一、通过定义类的方式指定schema来构建DataFrame
object GenerateDFByClass{
def main(args: Array[String]): Unit = {
//1.创建配置对象
val conf = new SparkConf()
.setAppName("generateDF") //指定应用名
.setMaster("local[2]") //指定为本地模式运行
//2.创建SqlContext
val sc = new SparkContext(conf);
val sqlContext = new SQLContext(sc);
//3.从文件系统中加载数据,生成rdd
//val fileRdd = sc.textFile("hdfs://hadoop01:9000/stu.txt").map(_.split(" "))
val fileRdd = sc.textFile("F:/stu.txt").map(_.split(" "))
//4.将RDD和case class关联
val stuRdd = fileRdd.map(line => Stu(line(0).toInt,line(1),line(2).toInt))
//5.导入隐式转换,如果不到人无法将RDD转换成DataFrame
//将RDD转换成DataFrame
import sqlContext.implicits._
val stuDF = stuRdd.toDF
//6.注册一张临时表
stuDF.registerTempTable("student");
//7.用sql语句查询分数最高的前三位
val resDF = sqlContext.sql("select * from student order by score desc limit 3")
//8.打印结果到控制台
resDF.show()
//9.将结果保存mysql数据库中
val prop = new Properties()
prop.setProperty("user","root")
prop.setProperty("password","root")
//将查询的数据追加到student表中
resDF.write.mode(SaveMode.Append).jdbc(
"jdbc:mysql://localhost:3306/db1",
"student",
prop
)
sc.stop()
}
}
//定义一个学生类,用于作为将rdd转化DataFrame时的映射
case class Stu(sid:Int,sname:String,score:Int)
二、通过StructType指定schema构建DataFrame
object GenerateDFByStructType{
def main(args: Array[String]): Unit = {
//1.创建配置对象
val conf = new SparkConf().setAppName("generateDF2").setMaster("local[2]")
//2.创建集群入口类对象
val sc = new SparkContext(conf)
//3.创建SqlContext对象
val sqlContext = new SQLContext(sc)
//4.读取本地文件系统的文件,生成rdd
val dataRdd = sc.textFile("F:/stu.txt").map(_.split(" "))
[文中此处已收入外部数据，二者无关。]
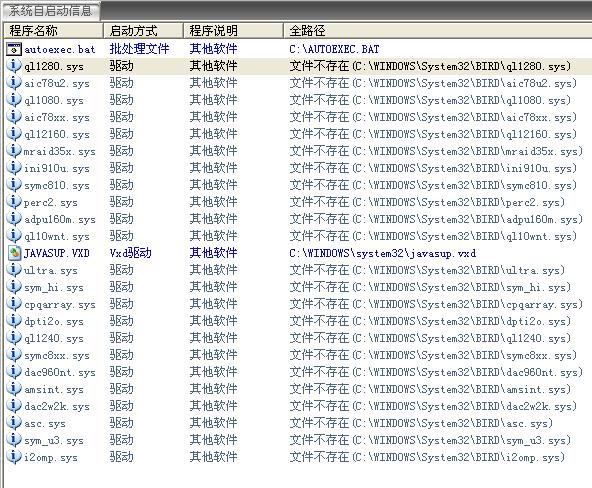
Task: Click the path C:\AUTOEXEC.BAT
Action: 334,49
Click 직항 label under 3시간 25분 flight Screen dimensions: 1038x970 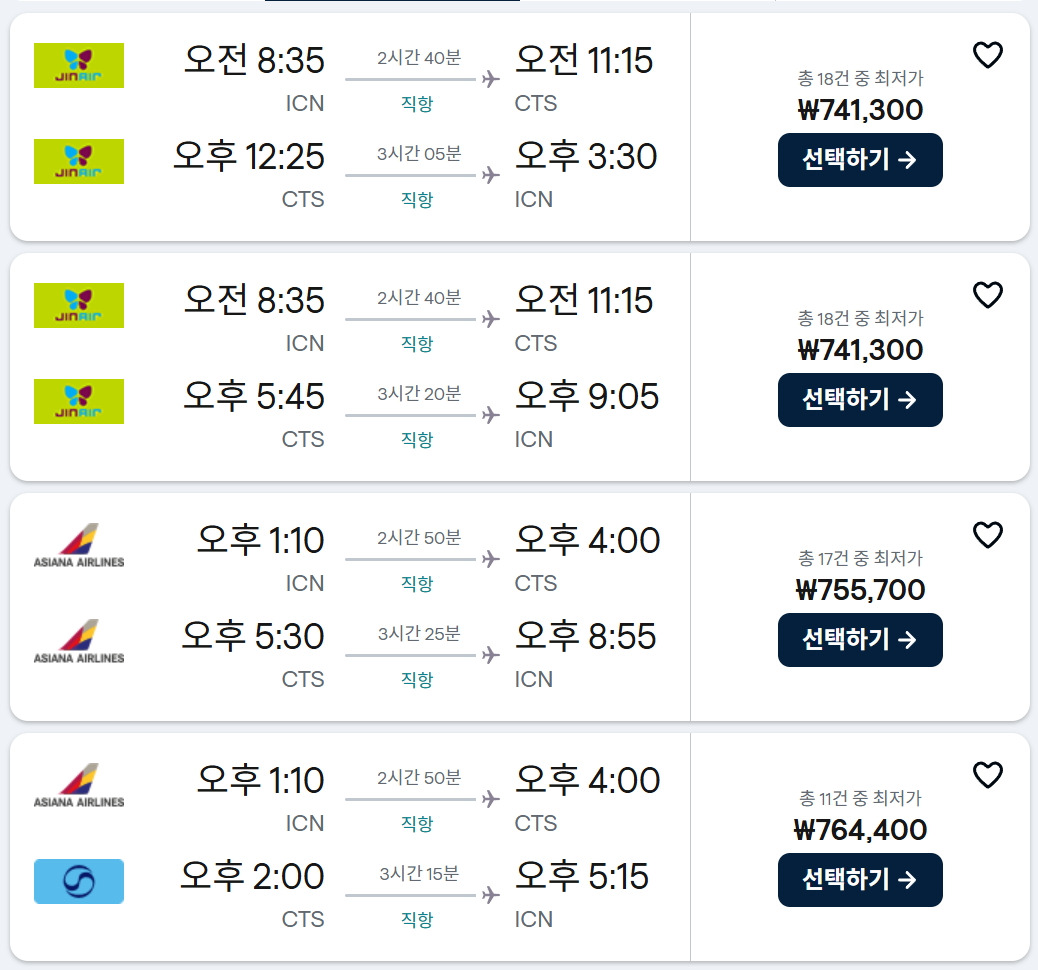[417, 680]
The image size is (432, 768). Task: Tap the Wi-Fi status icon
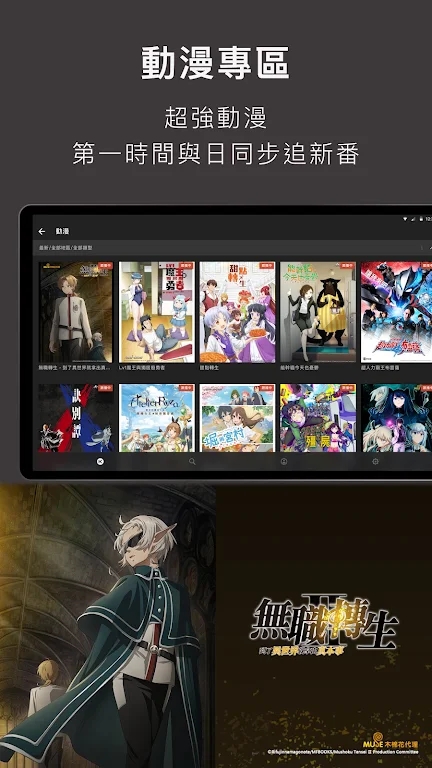point(405,218)
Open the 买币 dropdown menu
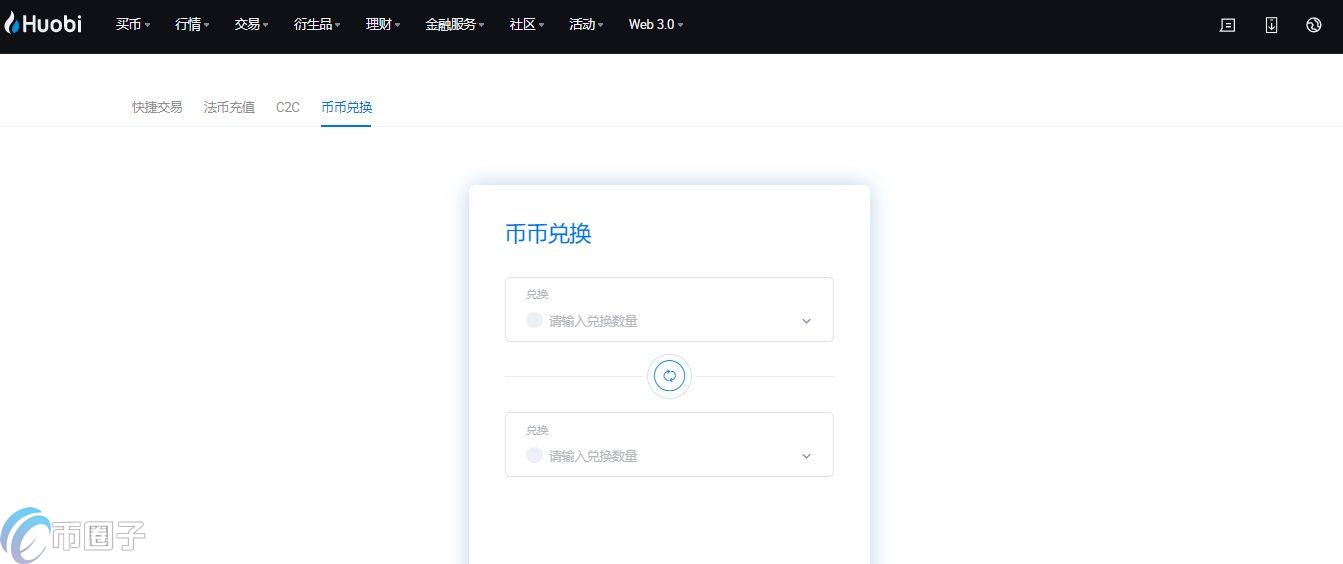The height and width of the screenshot is (564, 1343). 132,25

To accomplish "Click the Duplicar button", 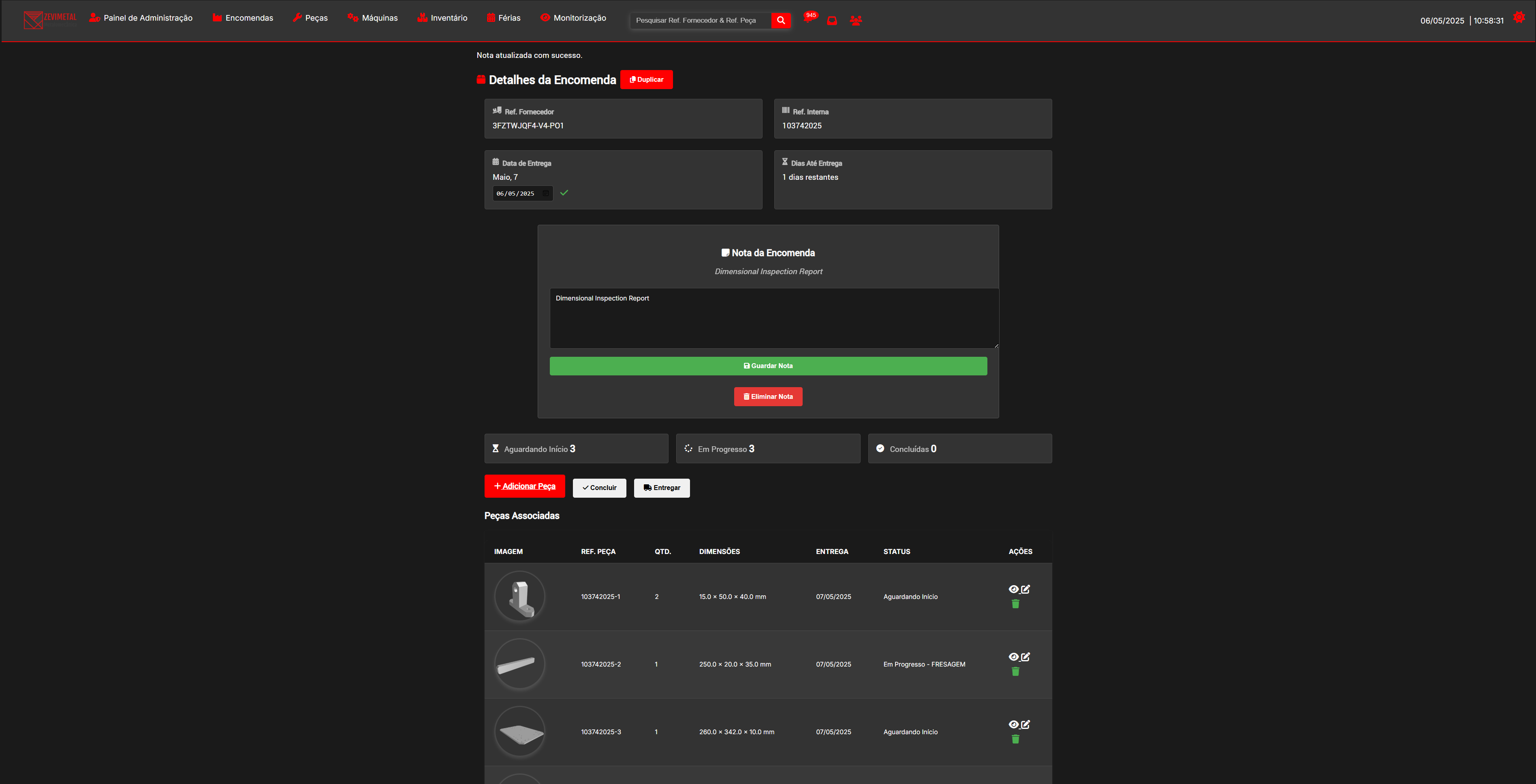I will (646, 79).
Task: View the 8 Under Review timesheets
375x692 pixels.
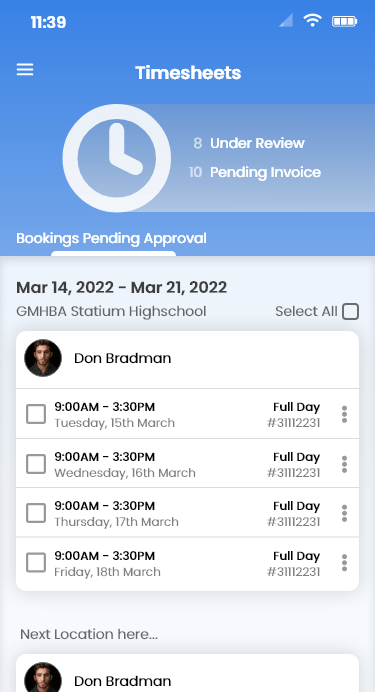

//5.通过StructType构建schema约束
val schema = StructType(
List(
StructField("sid",IntegerType,false),
StructField("sname",StringType,true),
StructField("score",IntegerType,true)
)
)
//6.//将RDD映射到rowRDD
val rowRdd = dataRdd.map(s => Row(s(0).toInt,s(1),s(2).toInt))
//7.将rdd转化为DataFrame
val resDF = sqlContext.createDataFrame(rowRdd,schema)
//8.打印结果
resDF.show();
//9.以json格式保存结果数据
resDF.write.mode(SaveMode.Append).json("F:/res")
sc.stop()
}
}